An equilateral triangle of side n is divided into n² equilateral triangles of side 1 by lines parallel to the sides. Initially, all the sides of all the small triangles are painted blue. Three coins A, B, C are placed at vertices of the small triangles. Each coin in turn is moved a distance 1 along a blue side to an adjacent vertex. The side it moves along is painted red, so once a coin has moved along a side, the side cannot be used again. More than one coin is allowed to occupy the same vertex. The coins are moved repeatedly in the order A, B, C, A, B, C, ... . Show that it is possible to paint all the sides red in this way.

Solution

We use induction. It is obvious for n = 1 and 2 - see diagram above. Note that A, B, C start and end at vertices of the large triangle.

Now assume that for n we can find a solution with A, B, C starting and ending at the vertices of the large triangle. Take n+1. We start with the paths shown which bring A, B, C to A', B', C' at the vertices of a triangle side n-1. Now by induction we can continue the paths so that we bring A, B, C, back to the vertices of that triangle after tracing out all its edges. Finally, note that for each of the points A', B', C' there is a path length 2 over untraced segments to a vertex of the large triangle. So we get a solution for n+1 and hence for all n.

Problem B3

A₁, A₂, ... , A_n are points in the plane. A non-zero real number k_i is assigned to each point, so that the square of the distance between A_i and A_j (for i ≠ j) is k_i + k_j. Show that n is at most 4 and that if n = 4, then 1/k₁ + 1/k₂ + 1/k₃ + 1/k₄ = 0.

Solution

Suppose we have four points A, B, C, D with associated numbers a, b, c, d. Then AB² = a + b, AC² = a + c, so AB² - AC² = b - c. Similarly, DB² - DC² = b - c, so AB² - AC² = DB² - DC². Let X be the foot of the perpendicular from A to BC, and Y the foot of the perpendicular from D to BC. Then AB² - AC² = (AX² + XB²) - (AX² + XC²) = XB² - XC². Similarly for D, so XB² - XC² = YB² - YC². Hence X = Y, so AD is perpendicular to BC. Similarly, BD is perpendicular to AC, and CD is perpendicular to AB. Hence D is the (unique) orthocenter of ABC. So n <= 4.
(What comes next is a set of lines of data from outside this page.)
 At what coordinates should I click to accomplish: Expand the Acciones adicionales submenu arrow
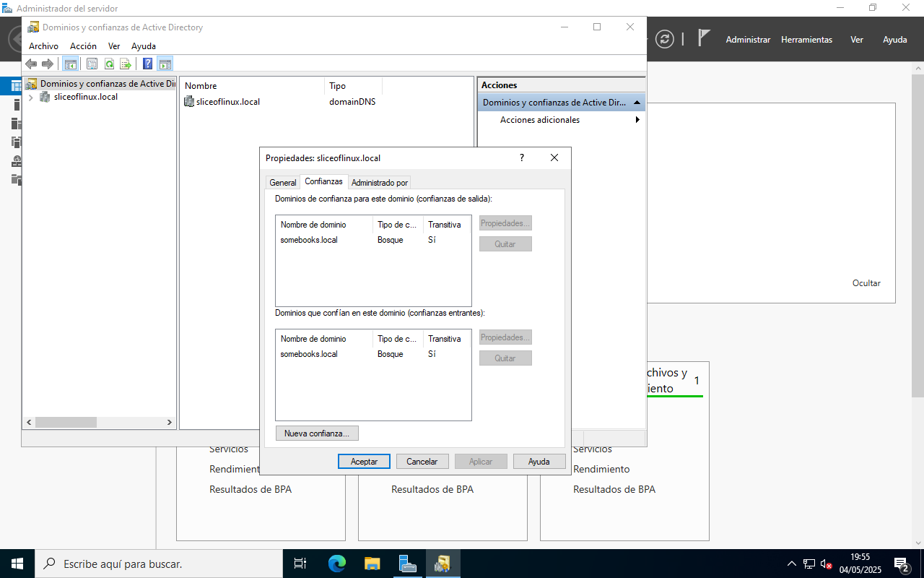[x=637, y=120]
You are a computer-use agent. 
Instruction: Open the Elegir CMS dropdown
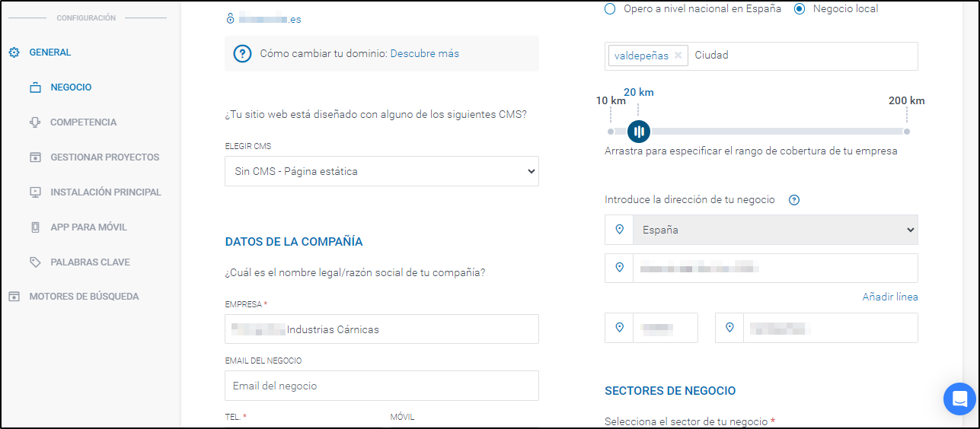click(381, 171)
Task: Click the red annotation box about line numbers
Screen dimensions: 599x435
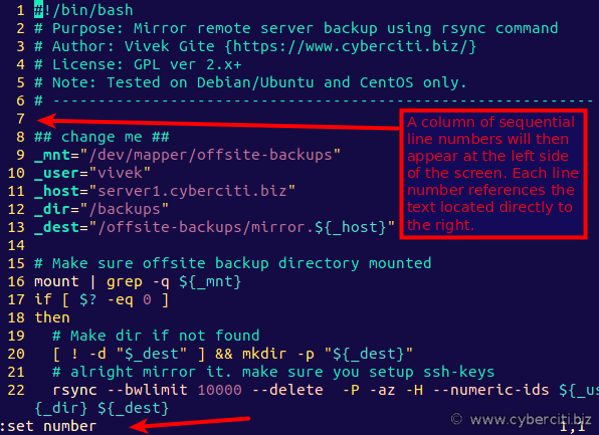Action: (x=493, y=174)
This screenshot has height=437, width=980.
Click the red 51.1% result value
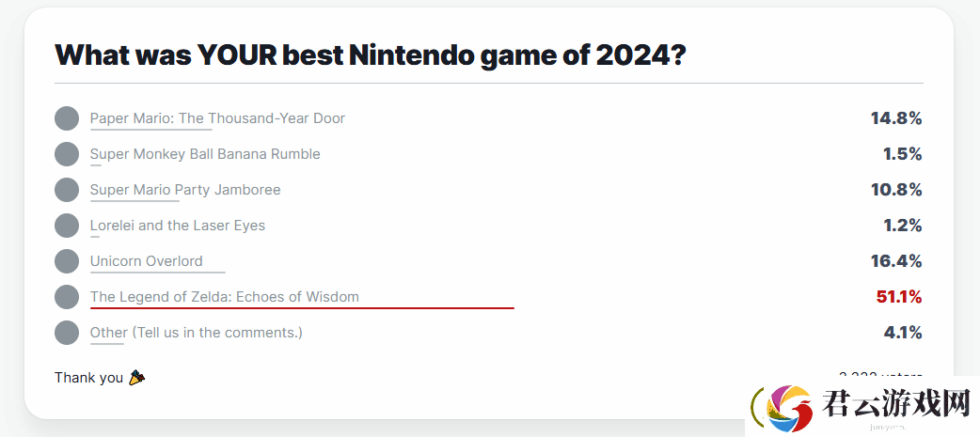[x=899, y=297]
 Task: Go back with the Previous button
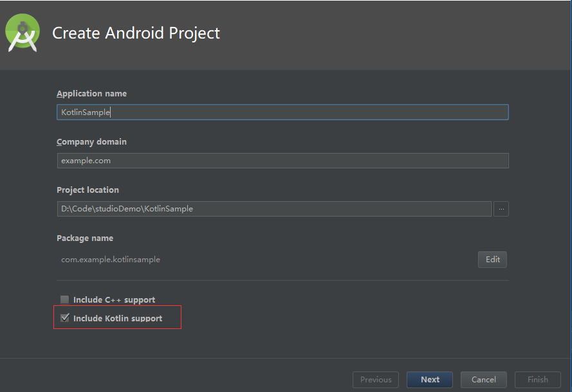[x=376, y=380]
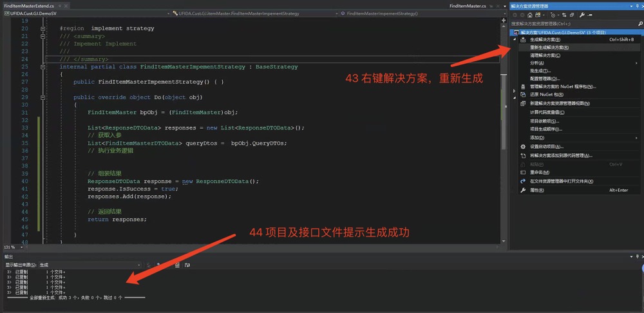Image resolution: width=644 pixels, height=313 pixels.
Task: Click 重新生成解决方案 in the context menu
Action: point(549,47)
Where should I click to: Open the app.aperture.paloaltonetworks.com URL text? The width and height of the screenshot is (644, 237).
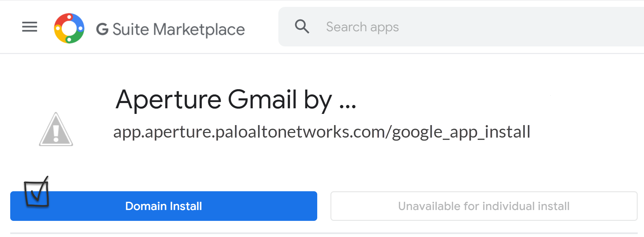(x=322, y=132)
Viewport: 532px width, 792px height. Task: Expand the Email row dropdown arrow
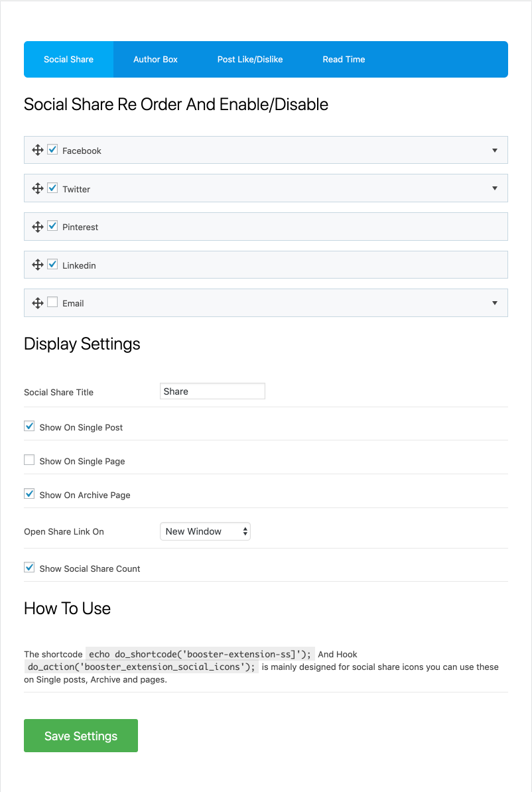coord(495,303)

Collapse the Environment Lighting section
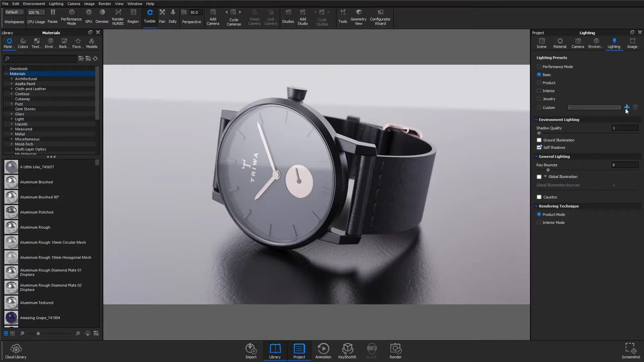coord(537,119)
Suppose n = 4, so we have four points A, B, C, D with associated numbers a, b, c, d. We have AB² + AC² - BC² = (a + b) + (a + c) - (b + c) = 2a. But by the cosine formula it is also 2 AB AC cos BAC. Hence a = AB AC cos BAC. Similarly for A, B, D etc. Hence ab/cd = (AB AC cos BAC)(BA BD cos ABD)/( (CA.CD cos ACD)(DB DC cos BDC) ) = (AB²/CD²) (cos BAC/cos BDC) (cos ABD/cos ACD).

Take ABC to be acute with D inside. Then angle ABD = angle ACD ( = 90^o - angle BAC), and angle BDC = 90^o + angle ACD = 180^o - angle BAC. So cos BAC/cos BDC = -1. Thus ab/cd = - AB²/CD² = - (a + b)/(c + d). Hence ab(c + d) + cd(a + b) = 0, so 1/a + 1/b + 1/c + 1/d = 0.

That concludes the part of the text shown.